Gold: Don’t Rush to Get Long

by Serge Berger | January 7, 2013 11:31 am

Gold bled throughout the entire month of December, and now, many folks are screaming to buy it again. What some might be forgetting, though, is that gold has been moving lower since October 2012 … and at least from a momentum perspective, it doesn’t yet feel entirely ready to rebound.

That said, I’m not calling for a major continued deterioration in the price of gold. I just think that in the near- to medium-term, investors might get an opportunity to buy it cheaper.

These six straight weekly losses in the price of gold also have caused a divergence between gold and stocks. Since the 2009 lows in equities, gold and stocks have had a nicely positive correlation most of the time. This positive correlation hasn’t been natural, but artificial, as the world’s central banks have caused risk-on and risk-off periods where investors mostly have distinguished little between risk assets. (And yes, in this case, gold is considered a “risk asset.”)

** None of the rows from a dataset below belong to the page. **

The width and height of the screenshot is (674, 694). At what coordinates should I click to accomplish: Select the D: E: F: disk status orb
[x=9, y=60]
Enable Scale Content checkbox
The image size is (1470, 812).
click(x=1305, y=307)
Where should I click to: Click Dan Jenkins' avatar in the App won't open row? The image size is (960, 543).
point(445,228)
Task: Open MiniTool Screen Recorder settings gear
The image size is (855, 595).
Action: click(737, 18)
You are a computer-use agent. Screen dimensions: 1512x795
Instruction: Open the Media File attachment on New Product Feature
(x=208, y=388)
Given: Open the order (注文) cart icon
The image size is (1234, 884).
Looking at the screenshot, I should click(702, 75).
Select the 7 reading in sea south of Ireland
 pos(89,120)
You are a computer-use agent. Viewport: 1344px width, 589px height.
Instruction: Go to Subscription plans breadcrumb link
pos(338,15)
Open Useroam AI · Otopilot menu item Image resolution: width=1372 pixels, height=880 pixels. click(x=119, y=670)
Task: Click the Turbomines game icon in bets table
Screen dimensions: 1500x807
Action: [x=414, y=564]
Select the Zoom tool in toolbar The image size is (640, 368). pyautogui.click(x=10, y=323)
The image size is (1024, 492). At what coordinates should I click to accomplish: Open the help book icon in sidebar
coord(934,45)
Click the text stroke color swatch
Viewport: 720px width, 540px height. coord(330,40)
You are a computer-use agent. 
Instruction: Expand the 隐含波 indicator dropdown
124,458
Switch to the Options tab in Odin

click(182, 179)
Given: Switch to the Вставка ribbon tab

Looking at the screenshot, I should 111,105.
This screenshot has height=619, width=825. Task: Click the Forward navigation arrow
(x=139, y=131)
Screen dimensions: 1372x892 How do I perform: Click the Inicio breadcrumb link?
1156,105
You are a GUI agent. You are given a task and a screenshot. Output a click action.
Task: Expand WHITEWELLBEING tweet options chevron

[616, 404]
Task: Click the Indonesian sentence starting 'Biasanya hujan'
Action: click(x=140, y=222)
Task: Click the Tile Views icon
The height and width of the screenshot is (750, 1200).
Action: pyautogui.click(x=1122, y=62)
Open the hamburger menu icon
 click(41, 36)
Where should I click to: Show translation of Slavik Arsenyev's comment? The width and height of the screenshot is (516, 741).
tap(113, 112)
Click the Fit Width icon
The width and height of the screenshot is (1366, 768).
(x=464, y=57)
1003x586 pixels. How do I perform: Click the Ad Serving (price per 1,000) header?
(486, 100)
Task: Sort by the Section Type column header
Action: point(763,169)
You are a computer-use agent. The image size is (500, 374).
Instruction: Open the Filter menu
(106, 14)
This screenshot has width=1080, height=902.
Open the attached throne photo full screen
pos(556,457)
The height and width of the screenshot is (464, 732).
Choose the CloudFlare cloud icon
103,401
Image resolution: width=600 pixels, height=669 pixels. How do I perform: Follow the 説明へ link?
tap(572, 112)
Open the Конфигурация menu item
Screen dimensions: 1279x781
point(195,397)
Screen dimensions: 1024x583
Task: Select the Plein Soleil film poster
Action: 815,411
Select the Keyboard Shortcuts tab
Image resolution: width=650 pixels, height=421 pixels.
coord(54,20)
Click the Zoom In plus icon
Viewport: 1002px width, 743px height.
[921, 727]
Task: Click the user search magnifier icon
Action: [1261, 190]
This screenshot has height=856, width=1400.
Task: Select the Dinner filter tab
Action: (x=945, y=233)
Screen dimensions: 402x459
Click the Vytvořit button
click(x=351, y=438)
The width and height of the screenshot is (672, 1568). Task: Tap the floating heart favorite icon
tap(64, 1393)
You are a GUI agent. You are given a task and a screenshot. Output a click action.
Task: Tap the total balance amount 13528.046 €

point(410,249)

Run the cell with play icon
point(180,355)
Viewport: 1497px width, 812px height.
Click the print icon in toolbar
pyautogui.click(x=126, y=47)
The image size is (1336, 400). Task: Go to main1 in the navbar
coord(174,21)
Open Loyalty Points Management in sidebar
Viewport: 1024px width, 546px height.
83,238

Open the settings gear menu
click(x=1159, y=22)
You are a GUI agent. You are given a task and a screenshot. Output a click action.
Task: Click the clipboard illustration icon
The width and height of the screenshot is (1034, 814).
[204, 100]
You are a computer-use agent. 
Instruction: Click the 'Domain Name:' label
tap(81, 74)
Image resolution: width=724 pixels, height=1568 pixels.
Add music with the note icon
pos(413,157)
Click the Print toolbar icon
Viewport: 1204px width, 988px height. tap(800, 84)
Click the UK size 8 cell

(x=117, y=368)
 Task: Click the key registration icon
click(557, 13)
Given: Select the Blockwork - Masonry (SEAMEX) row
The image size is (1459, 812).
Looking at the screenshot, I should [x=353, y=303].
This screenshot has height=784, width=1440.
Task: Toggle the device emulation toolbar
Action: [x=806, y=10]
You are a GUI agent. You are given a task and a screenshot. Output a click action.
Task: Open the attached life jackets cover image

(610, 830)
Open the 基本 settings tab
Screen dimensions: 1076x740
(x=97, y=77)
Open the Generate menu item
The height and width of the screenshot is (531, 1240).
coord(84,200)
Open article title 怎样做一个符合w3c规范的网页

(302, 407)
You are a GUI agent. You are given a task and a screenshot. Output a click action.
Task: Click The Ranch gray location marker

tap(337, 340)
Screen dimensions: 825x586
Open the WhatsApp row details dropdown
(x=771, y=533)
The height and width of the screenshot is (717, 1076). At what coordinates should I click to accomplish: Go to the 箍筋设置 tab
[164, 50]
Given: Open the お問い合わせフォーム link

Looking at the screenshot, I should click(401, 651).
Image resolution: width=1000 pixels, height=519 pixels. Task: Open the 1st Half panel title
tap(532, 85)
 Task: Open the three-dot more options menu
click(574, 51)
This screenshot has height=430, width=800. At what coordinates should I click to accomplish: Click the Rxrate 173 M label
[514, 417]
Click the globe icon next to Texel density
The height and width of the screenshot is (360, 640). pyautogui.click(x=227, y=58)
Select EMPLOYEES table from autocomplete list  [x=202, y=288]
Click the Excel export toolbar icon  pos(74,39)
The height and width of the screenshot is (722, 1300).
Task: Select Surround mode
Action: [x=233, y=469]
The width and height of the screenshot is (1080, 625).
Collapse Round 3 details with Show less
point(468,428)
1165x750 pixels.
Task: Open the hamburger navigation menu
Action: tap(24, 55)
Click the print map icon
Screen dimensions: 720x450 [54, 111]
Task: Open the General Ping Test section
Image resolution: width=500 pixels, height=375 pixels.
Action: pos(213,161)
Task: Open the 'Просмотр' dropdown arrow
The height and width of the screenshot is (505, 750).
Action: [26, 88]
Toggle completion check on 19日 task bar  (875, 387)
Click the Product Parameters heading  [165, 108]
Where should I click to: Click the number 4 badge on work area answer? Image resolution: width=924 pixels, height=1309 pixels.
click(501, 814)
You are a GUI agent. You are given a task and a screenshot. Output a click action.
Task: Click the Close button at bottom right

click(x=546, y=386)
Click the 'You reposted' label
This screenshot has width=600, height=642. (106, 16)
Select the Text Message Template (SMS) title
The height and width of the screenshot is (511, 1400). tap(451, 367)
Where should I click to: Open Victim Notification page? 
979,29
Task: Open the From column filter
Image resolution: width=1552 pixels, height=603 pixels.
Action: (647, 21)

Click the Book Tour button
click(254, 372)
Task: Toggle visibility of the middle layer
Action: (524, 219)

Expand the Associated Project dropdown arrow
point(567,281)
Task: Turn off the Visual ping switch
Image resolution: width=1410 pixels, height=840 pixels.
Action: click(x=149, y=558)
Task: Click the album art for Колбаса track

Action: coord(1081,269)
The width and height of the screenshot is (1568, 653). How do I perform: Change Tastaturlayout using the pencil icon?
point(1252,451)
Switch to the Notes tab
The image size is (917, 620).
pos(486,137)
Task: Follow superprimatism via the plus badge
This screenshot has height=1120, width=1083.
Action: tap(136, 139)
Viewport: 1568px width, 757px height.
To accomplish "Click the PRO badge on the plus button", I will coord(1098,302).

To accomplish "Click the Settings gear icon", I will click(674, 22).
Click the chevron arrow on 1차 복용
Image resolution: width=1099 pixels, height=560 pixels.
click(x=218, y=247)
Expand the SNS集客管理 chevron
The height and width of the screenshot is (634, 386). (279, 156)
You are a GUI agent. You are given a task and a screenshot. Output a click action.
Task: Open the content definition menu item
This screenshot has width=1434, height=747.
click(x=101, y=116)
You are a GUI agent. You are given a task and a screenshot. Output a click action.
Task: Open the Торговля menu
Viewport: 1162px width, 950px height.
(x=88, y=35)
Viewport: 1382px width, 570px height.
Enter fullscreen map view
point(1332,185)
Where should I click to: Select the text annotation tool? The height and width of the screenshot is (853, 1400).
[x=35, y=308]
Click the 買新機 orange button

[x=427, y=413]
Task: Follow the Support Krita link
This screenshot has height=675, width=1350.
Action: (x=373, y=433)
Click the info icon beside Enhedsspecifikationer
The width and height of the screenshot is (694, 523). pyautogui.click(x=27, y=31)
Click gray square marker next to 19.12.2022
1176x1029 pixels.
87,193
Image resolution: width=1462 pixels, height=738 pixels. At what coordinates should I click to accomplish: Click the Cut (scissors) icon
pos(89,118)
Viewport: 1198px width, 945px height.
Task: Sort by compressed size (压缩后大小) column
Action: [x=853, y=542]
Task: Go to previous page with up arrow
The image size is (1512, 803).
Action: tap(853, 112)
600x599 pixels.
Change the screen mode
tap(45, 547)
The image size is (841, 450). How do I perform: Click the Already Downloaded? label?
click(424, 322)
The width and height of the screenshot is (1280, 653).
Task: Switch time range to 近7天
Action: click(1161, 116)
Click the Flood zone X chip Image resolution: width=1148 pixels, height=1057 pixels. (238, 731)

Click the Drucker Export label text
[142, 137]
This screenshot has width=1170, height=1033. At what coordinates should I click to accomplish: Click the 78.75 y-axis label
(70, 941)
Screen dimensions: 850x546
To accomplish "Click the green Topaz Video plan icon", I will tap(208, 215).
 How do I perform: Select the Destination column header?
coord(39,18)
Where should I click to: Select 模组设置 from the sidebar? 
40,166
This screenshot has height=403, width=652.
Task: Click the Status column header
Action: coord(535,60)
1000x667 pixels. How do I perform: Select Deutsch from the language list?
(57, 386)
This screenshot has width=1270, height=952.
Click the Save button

However, there are two recent periods of note where this positive correlation has temporarily broken; the August-October 2011 market turmoil, and the current period since November 2012. See the chart below, with the SPDR Gold Trust (NYSE:GLD[1]) exchange-traded fund used for purposes of analysis:

From a longer-term perspective on the weekly chart, it is difficult to imagine that gold is about to fall into the abyss (assuming central banks don’t immediately reverse their dovish course). Furthermore, I see gold recoupling the uptrend with stocks at some point in the first or second quarter of 2013, and thus get back in sync with the positive correlation.

Also note that, on the longer-term chart, gold has been acting more like it is consolidating rather than topping, and thus the triangle-shaped price action of 2012 and the last quarter of 2011 might lead to a retest of the September 2011 highs near $1,925, or $185 on the GLD.

It’s the closer-up charts where I see more weakness.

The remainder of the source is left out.